Why does _DictionaryCodingKey.init(stringValue:)
attempt to parse the string value into an Int
?
This is primarily for the benefit of decoding. Some formats (like JSON) only support String
keys for dictionaries, which means that on encode, we have to convert Int
keys to String
s. On decode, however, we have to try to go the other way:
- We create a
KeyedDecodingContainer
keyed by a key type which attempts to parse Int
keys
- We access
allKeys
on that container, and if any key couldn’t be parsed as an Int
, we throw an error
This does mean that there is a performance hit on encode, yes — and it’s absolutely worth considering improving performance by possibly splitting out encoding behavior from decoding behavior. Note that it is possible (though I think very unlikely) that something could rely on this on encode:
- Ostensibly, you can imagine an
Encoder
/Decoder
which would prefer to use Int
keys where possible for efficiency (or as a requirement of the format — the opposite of something like JSON which requires String
keys), and given a dictionary created with keys that could be all Int
s, would prefer to convert them… But at this point, I think this is a pretty big stretch. I haven’t seen any Int
-preferring encoders/formats in the wild that would benefit from this
- Potentially more usefully, you can imagine a migration scenario in which existing code which encoded
Int
-keyed dictionaries has now been expanded to want to encode as String
-keyed instead. This allows the old Int
-keyed values to still be accessibly as if they were originally String
-keyed and vice versa: introducing new data into an old version of an app. But, this is a bit of a strange use-case
Should _DictionaryCodingKey.init(intValue:)
store the Int
key as a String
?
As alluded to above, I would say that many (if not most) formats do not support Int
values as keys (e.g. JSON). Conversion to a String
has to happen somewhere, and at the moment, the resulting value is easier to store. Could we benefit from recalculating the value every time (as opposed to converting the once and storing)? Potentially, but I think it might be difficult to measure.
The conversion has to happen at least once for every key on encode and decode, so doing it lazily doesn't inherently offer a benefit beyond storage. To see a real benefit to storing the resulting value as we do now, you’d need to access the key’s stringValue
at least twice, and it’s hard to tell how often that might happen. It at least depends on how the Encoder
/Decoder
touches the keys, and how often user code accesses them either via allKeys
or codingPath
.
So does that mean we should convert to an enum
? Also hard to say — in order to hit the case where you want to fit a _DictionaryCodingKey
into an existential box, you’d need to want to use such a key. But, an EitherCodingKey
type (i.e. either String
or an Int
) is less generally helpful as public API than, say, AnyCodingKey
which takes (String, Int?)
directly — in which case, you don’t benefit from the conversion to an enum
anyway.

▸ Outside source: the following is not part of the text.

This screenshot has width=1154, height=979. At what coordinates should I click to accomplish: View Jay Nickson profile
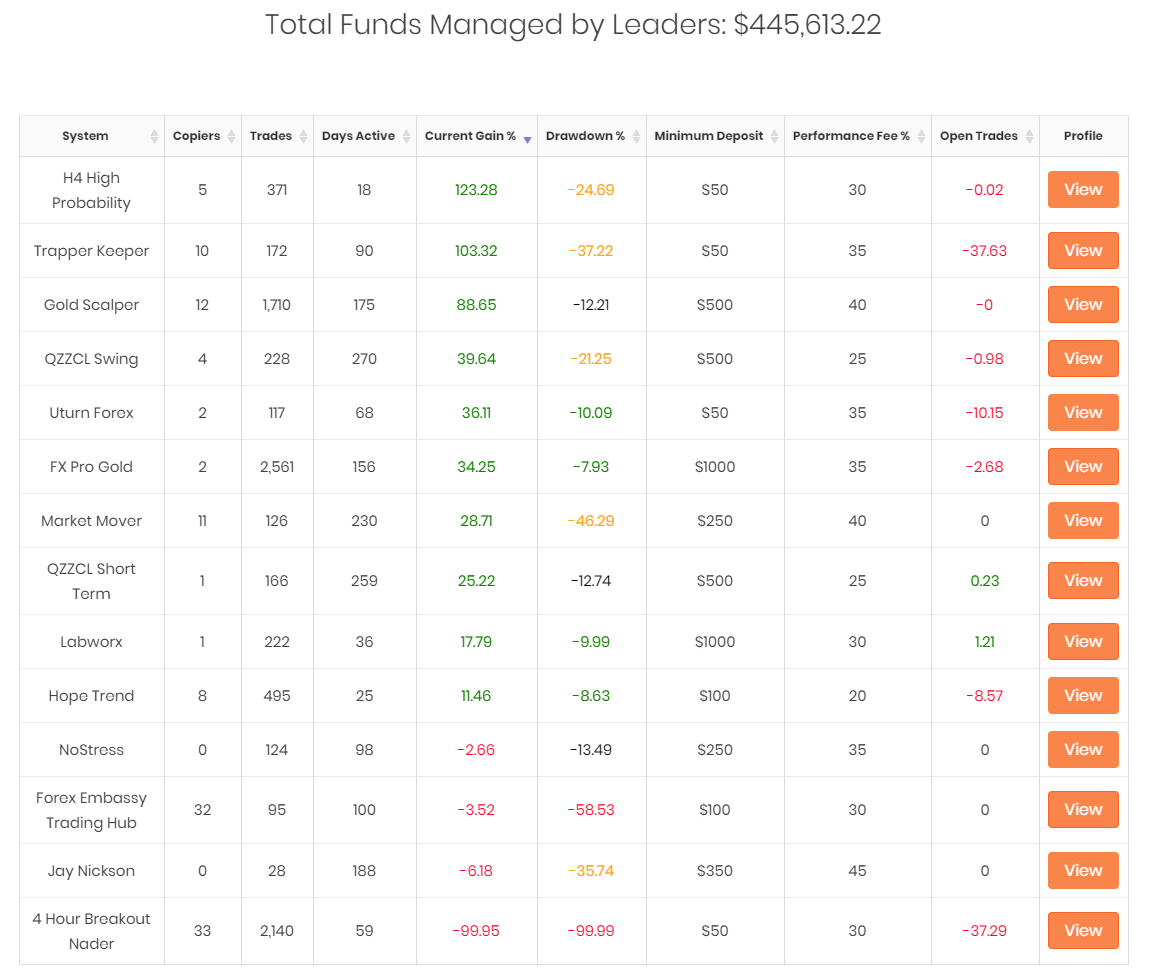click(x=1083, y=871)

We could expose both types of keys and let users choose, but it feels like muddying the waters a bit…
In all, my gut feeling is that the performance impact one way or another is likely negligible in the vast majority of use-cases, and I think we might be hard-pressed to see real benefits one way or another.
I think regarding both questions: it would be interesting to see some real-world measurements of performance to see how big of an impact either one makes (potentially-wasteful String
→ Int
conversion on encode; unnecessary memory storage on encode/decode). With dynamic code like this, it can be really difficult to try to capture a wide swath of real-world scenarios, but it might be helpful if we can find something.